Details remain incredibly sketchy, but it looks like my modest weatherboard may be spared from the Brumby government’s decision to clear-fell between 26 and 50 houses in Footscray to make way for a new rural rail corridor through Melbourne’s west.

It is still unclear what course the new track will take and when construction will begin, but residents in the area are slowly piecing together their own map and schedule for the project. It looks as though a stretch of houses along Buckley Street, which runs parallel to the existing line, will go. But it’s still unclear where my street, which connects Buckley Street to an overpass leading to central Footscray, fits into the plan.

What is clear, however, is the absolute PR blunder that is unfolding in the government’s compulsory acquisition process and indeed almost every other aspect of its dealings with Footscray residents in the project.

The Age and the Herald Sun were scathing on Tuesday when it was revealed that residents on Buckley Street were unaware of their homes’ impending demolition until journalists turned up on their front doorsteps to get the reactions.

John Brumby has since apologised for the communication glitch, saying: “I’m sorry that these people were not contacted, they should have been.”

Yesterday morning, the Premier said “every effort” had been made to contact residents at the same time as he was announcing the route of the rail line to a business lunch at a restaurant in the city. Transport Minister Martin Pakula has also claimed that department representatives had planned to tell residents on Monday, but were beaten to the scene by the journalists and their TV crews.

Pakula said the department representatives decided it was not appropriate to share the news in front of TV cameras, presumably lest an elderly later resident appear on the 6pm bulletins doubled over in anguish over the news. A much better PR strategy, they seem to have reasoned, was to not tell the residents at all.

Whichever quick-thinking public servant made that decision will no doubt be looking to meet a few additional KPIs before this year’s performance review rolls around.

In search a clearer picture of the development, I went to the rail projects’ website in search of a map with details of where the proposed track will run. All I found was the same map that has appeared in my letter box several times over the past six months, which shows roughly half of southern Victoria and a squiggly line passing through a red dot labeled ‘Footscray’, through another dot labelled ‘Sunshine’ and on towards Geelong.

The site also features two new animations — one with the squiggly line (which, if scaled correctly, must be about 20 metres wide) mercilessly snaking its way from Geelong to Southern Cross station. The second animation shows, in beautifully rendered detail, a shiny V-Line train cruising along Footscray’s new rail line. This remains the clearest representation so far of what route the track will take. I watched it over and over, pausing at the point where the train’s rolling stock passes through the current location of my laundry basin.

14-07-2010 12-56-01 PM

But the information was still patchy, which is the overriding theme in this tale. While I can hardly claim to be fully engaged in the local community (after all, my partner and I have only lived in the area for six months), there seems to have been a bare minimum of active consultation on this project.

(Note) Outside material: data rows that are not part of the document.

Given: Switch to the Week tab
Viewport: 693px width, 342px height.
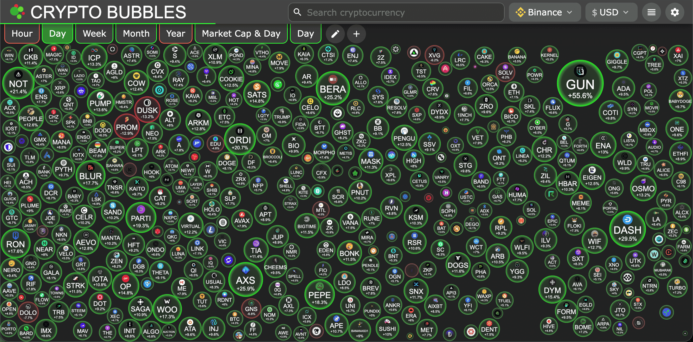Looking at the screenshot, I should (x=94, y=34).
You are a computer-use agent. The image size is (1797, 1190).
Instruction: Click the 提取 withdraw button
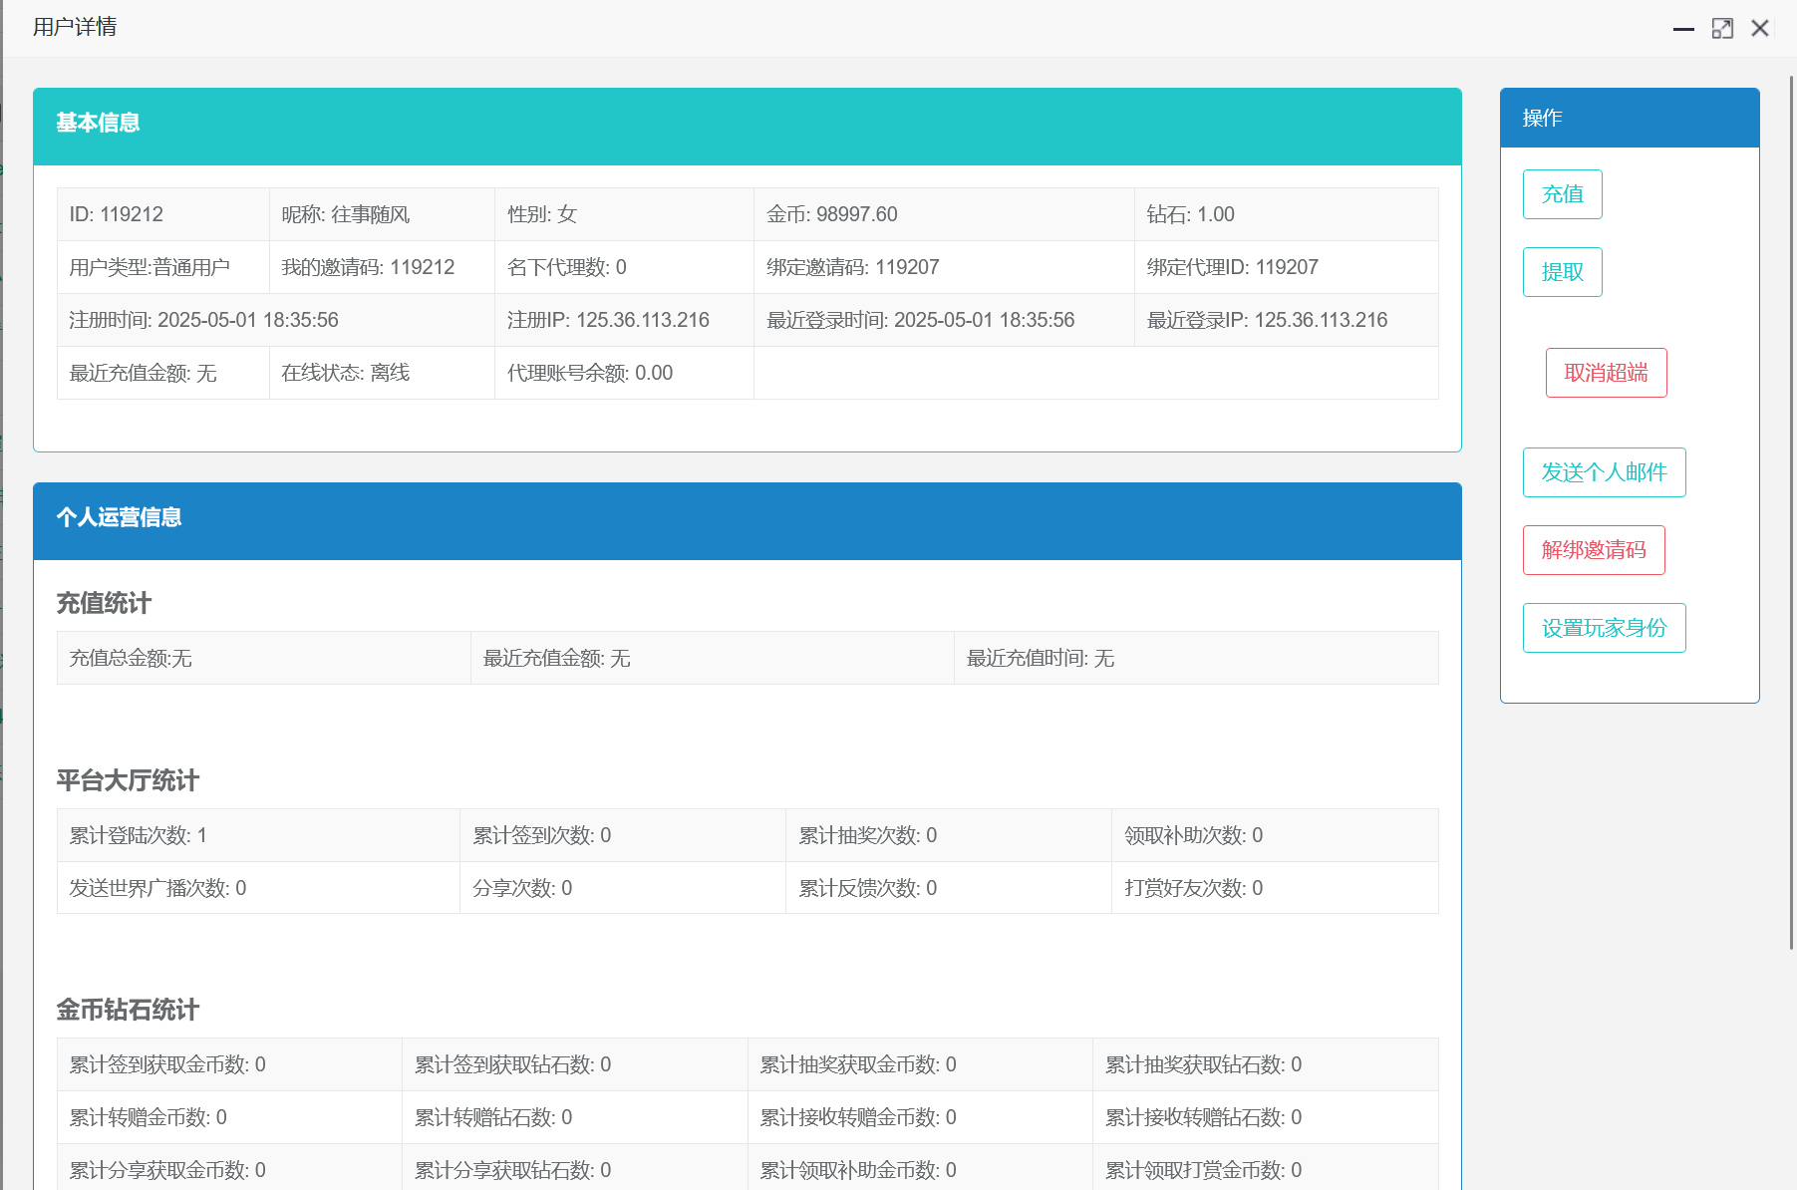[1562, 271]
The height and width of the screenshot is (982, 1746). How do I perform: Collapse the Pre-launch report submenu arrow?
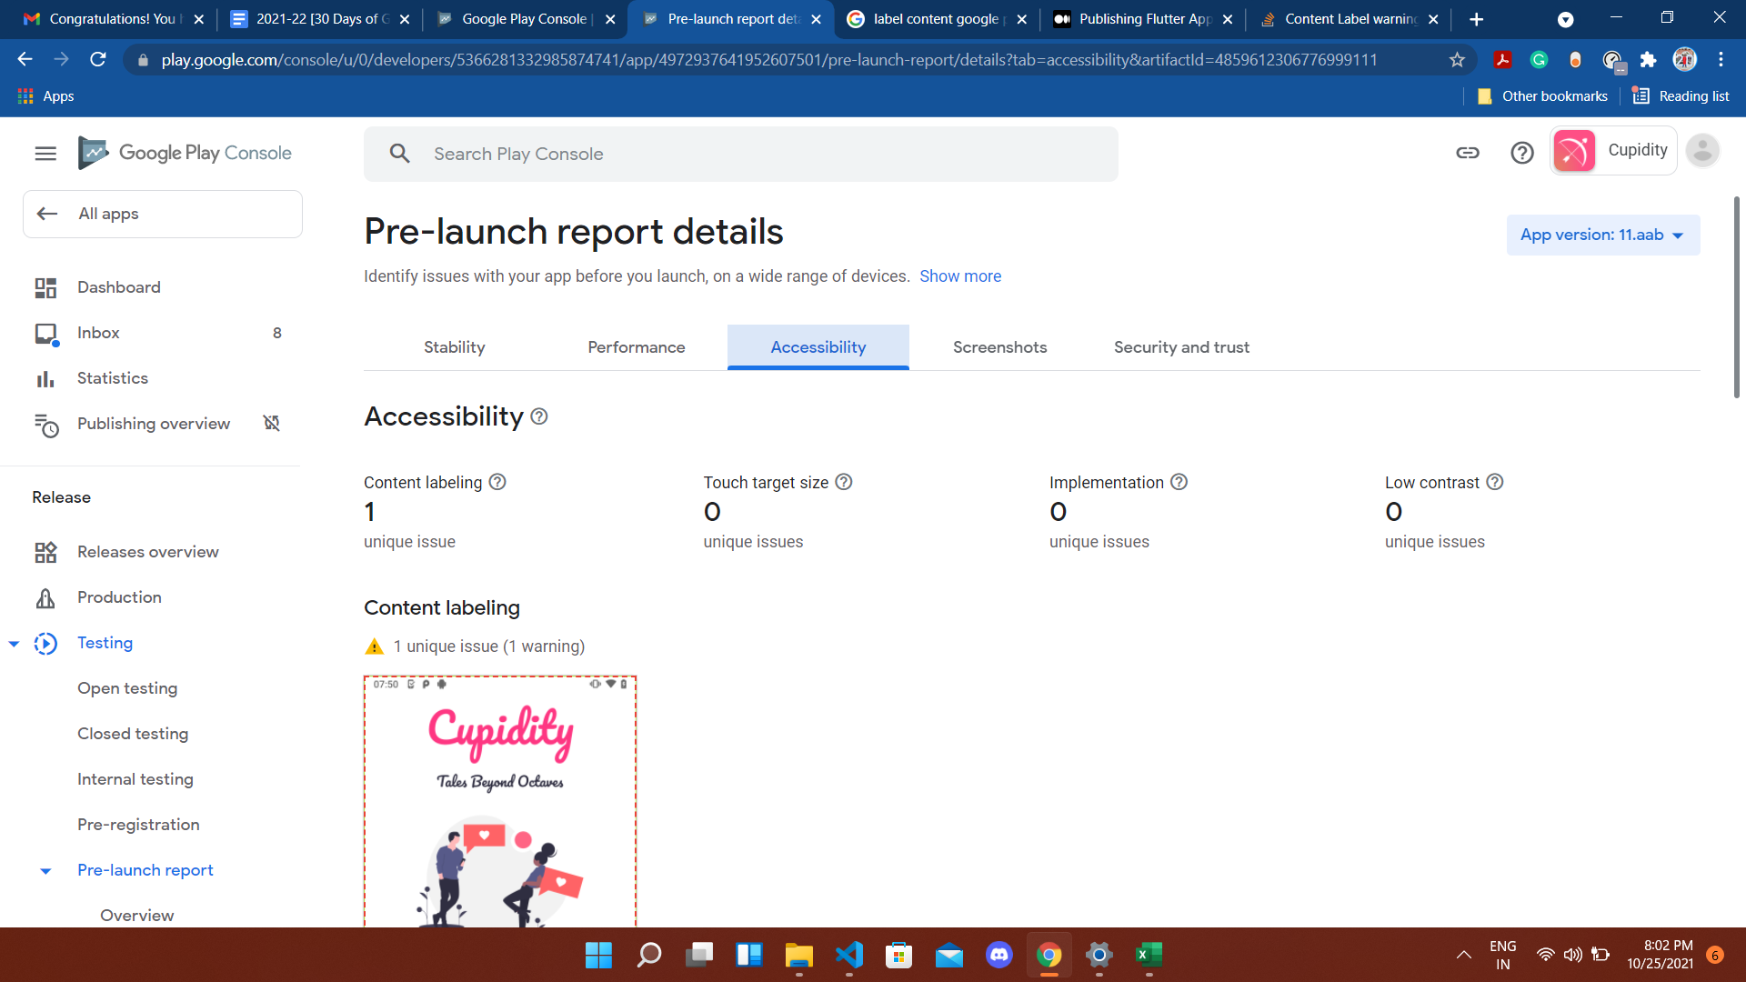pos(45,871)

Some efforts have been made, and a few months ago the government opened an ‘InfoHub’ near Footscray Train station, which seems (I’ve never been inside) to have roughly the same opening hours as an 1860s bank.

It’s difficult not to think how this process would have unfolded in, say, the eastern suburbs, where a legion of NIMBY community groups are poised to pounce if local town planner even thinks about sneezing. I wonder how Barry Humphries and Geoffrey Rush, who campaigned so fiercely against the Camberwell train station redevelopment, would react if they were presented with an animated squiggly line wiping out a bank of bungalows south of Burke Road.

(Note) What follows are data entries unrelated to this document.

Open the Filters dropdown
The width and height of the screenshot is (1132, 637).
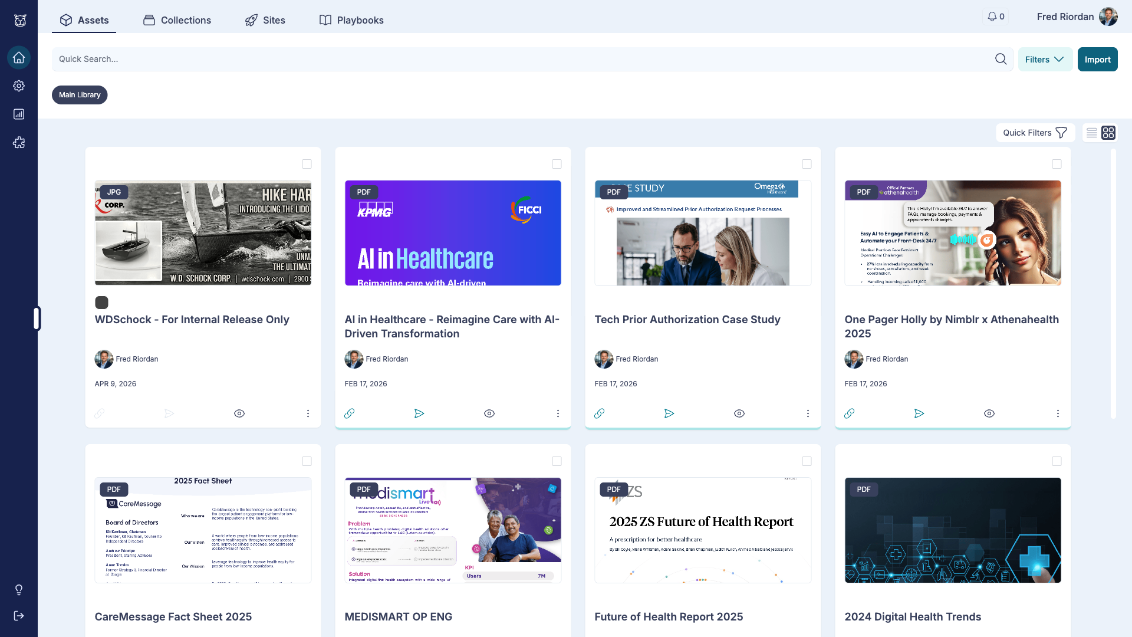(1044, 59)
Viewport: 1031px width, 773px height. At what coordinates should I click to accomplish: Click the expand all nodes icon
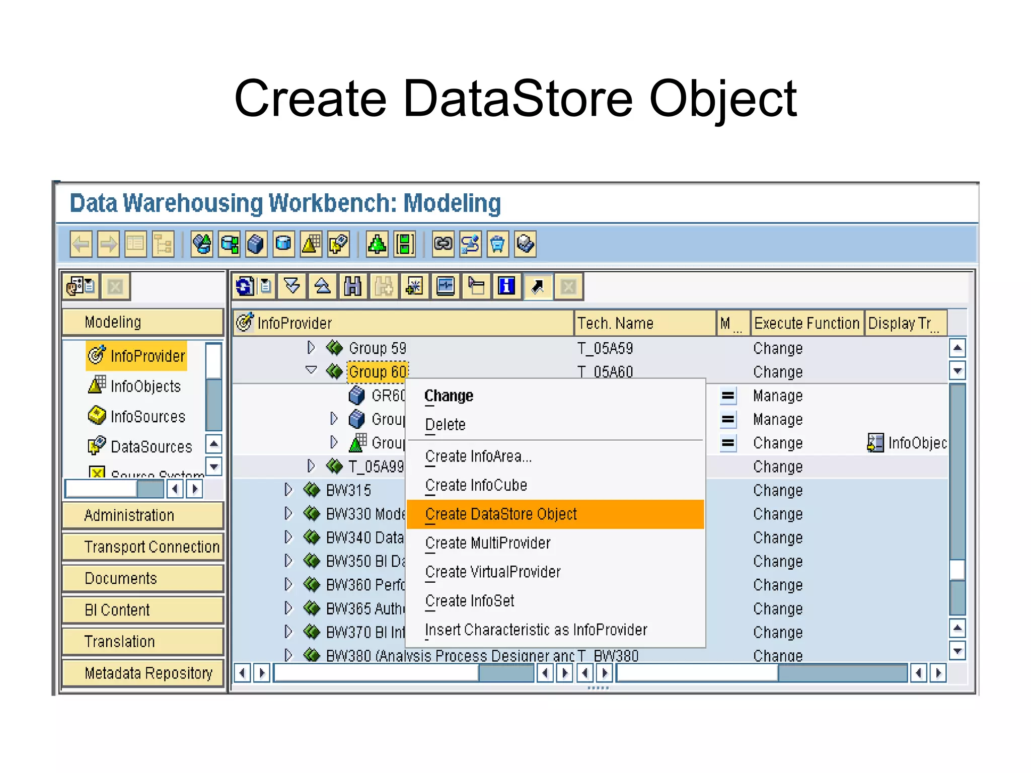click(292, 287)
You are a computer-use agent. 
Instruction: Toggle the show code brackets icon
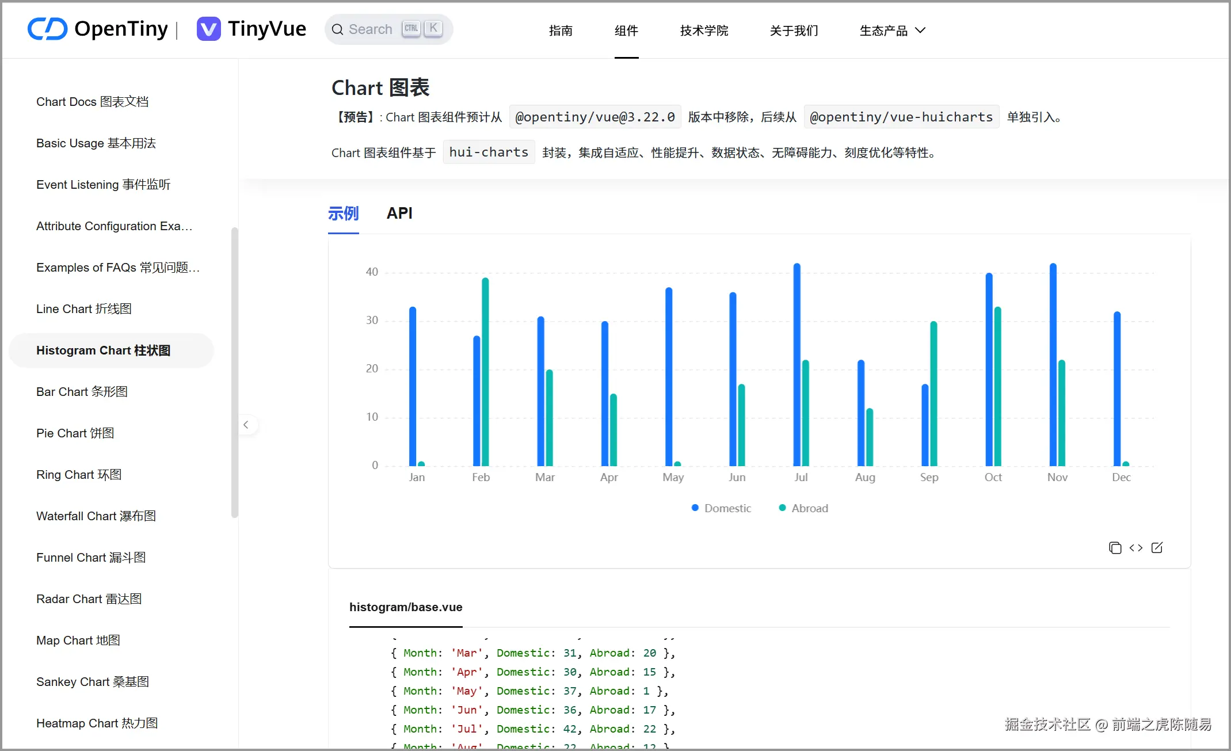[x=1136, y=548]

Aside from the scarce consultation process, perhaps the most unnerving aspect of the meager process has been the language used by the government throughout this episode. ‘InfoHub’ speaks for itself, as does the strange mantra — “It’s all part of the plan” — which now adorns various government buildings in the area and all the letterheads of all the correspondence we’ve received about the plan.

But by painting this plan with such broad strokes, the government has not only left the affected residents confused, but ultimately disengaged with such an important development. It’s hard not to feel that an entire suburb has been patronised.

Yesterday, I rushed home to find out what news my letter box would hold about the fate of my (rented) home. There was no compulsory acquisition notice. There was, however, a market research questionnaire asking: “How did you find out about this development?” (I plan to tick ‘the media’) and another squiggly-line map.